The Salvadoran newspaper Diario El Mundo reported that the event had been originally slated for early 2020 – incidentally over a year before El Salvador unveiled its own BTC adoption plans – but had been postponed due to the COVID-19 pandemic.
The Paraguayan central bank explained:
“The focus of the meetings is not related to cryptocurrencies or anything similar to this. [The bank does] not plan to discuss cryptocurrencies in this environment or at [these] meetings.”
In fact, most Salvadoran media outlets covering the event have not mentioned any BTC-related talks at the summit.
And the mystery of a map posted by the Bitcoin Beach Twitter account on May 16 – causing consternation and surprise among social media users by showing vast swathes of the world shaded orange (the unofficial “color” of bitcoin) – appears to have been solved.
The image appears to be a screenshot of the Alliance for Financial Inclusion’s member map – with a shade of orange also incidentally being the alliance’s color of choice.
However, it might be wide of the mark to assume that BTC will not be on the table for attendees at the summit. Despite their protestations to the contrary, many of the central bankers in attendance will be keen to learn more about El Salvador’s BTC adoption plans, particularly the way in which bitcoin could change the financial picture for economies that rely heavily on overseas remittances.
Furthermore, as host, El Salvador is entitled to – to some extent at least – tweak the meetings’ agendas and offer presentations on topics of its choosing. It can also customize its guests’ “social” schedules on the fringes of the meetings. And it appears that it has done just that.

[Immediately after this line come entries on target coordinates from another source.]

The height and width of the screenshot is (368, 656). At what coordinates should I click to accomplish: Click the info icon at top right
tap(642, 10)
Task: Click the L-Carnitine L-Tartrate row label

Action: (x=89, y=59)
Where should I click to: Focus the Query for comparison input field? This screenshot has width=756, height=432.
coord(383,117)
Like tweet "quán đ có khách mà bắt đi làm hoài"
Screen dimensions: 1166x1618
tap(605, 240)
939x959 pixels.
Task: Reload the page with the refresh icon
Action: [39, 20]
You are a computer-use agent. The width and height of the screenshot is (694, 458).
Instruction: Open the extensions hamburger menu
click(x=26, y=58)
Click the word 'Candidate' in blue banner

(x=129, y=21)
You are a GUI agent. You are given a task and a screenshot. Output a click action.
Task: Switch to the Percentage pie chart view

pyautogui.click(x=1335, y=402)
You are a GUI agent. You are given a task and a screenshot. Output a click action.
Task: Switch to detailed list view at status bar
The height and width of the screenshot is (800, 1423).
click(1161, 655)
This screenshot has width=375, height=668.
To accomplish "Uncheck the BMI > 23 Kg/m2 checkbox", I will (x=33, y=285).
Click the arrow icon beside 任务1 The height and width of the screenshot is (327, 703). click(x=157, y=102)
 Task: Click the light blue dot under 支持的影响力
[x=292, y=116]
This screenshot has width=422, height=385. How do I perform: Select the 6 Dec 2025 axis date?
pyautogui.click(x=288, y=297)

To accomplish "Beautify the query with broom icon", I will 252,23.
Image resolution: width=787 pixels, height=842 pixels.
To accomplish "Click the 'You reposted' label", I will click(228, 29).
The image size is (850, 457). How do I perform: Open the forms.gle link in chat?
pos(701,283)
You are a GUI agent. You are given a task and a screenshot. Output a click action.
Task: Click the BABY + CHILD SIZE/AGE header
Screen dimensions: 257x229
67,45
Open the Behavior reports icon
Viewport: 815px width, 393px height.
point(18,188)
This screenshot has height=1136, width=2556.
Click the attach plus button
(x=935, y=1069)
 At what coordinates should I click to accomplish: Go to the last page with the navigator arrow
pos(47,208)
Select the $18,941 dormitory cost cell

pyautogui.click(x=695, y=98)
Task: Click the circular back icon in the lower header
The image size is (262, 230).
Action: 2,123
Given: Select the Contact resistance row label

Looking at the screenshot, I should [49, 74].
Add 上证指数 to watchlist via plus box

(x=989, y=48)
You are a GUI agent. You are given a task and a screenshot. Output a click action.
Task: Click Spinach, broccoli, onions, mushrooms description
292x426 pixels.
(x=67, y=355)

Bitcoin Beach representatives were in attendance at Digital Financial Working Group meetings, where they claimed that central bankers had “lined up to get help downloading and using [the] Bitcoin Beach Lightning wallet.”
Bukele himself has claimed that “banking the unbanked,” and El Salvador’s (and Bitcoin Beach’s)’s BTC adoption will be discussed at the meetings.
And – like it or not – central bankers or their teams appear to have been exposed to BTC-related talks already. Roman Martínez, a community leader at El Zonte’s Bitcoin Beach, was photographed presenting at both the Digital Financial Services Working Group meetings and the SME-related event.
Meanwhile, Diario El Mundo also reported that some businesses in San Salvador are pushing back against the law – introduced in September last year – that legally obliges all merchants in the country to accept BTC pay if requested by a customer.
The media outlet spoke to a number of merchants in the downtown historical center of the city, with many of those quoted (mostly market stall or small shop owners) stating that they did not accept bitcoin and only wanted to do business in the United States dollars. The newspaper spoke to a lingerie vendor, a seller of smoothies, and a cellphone repair specialist who all claimed not to be accepting BTC.
One vendor who does accept BTC, however, claimed that “around 25 people a week” came to his stall to pay for goods in bitcoin.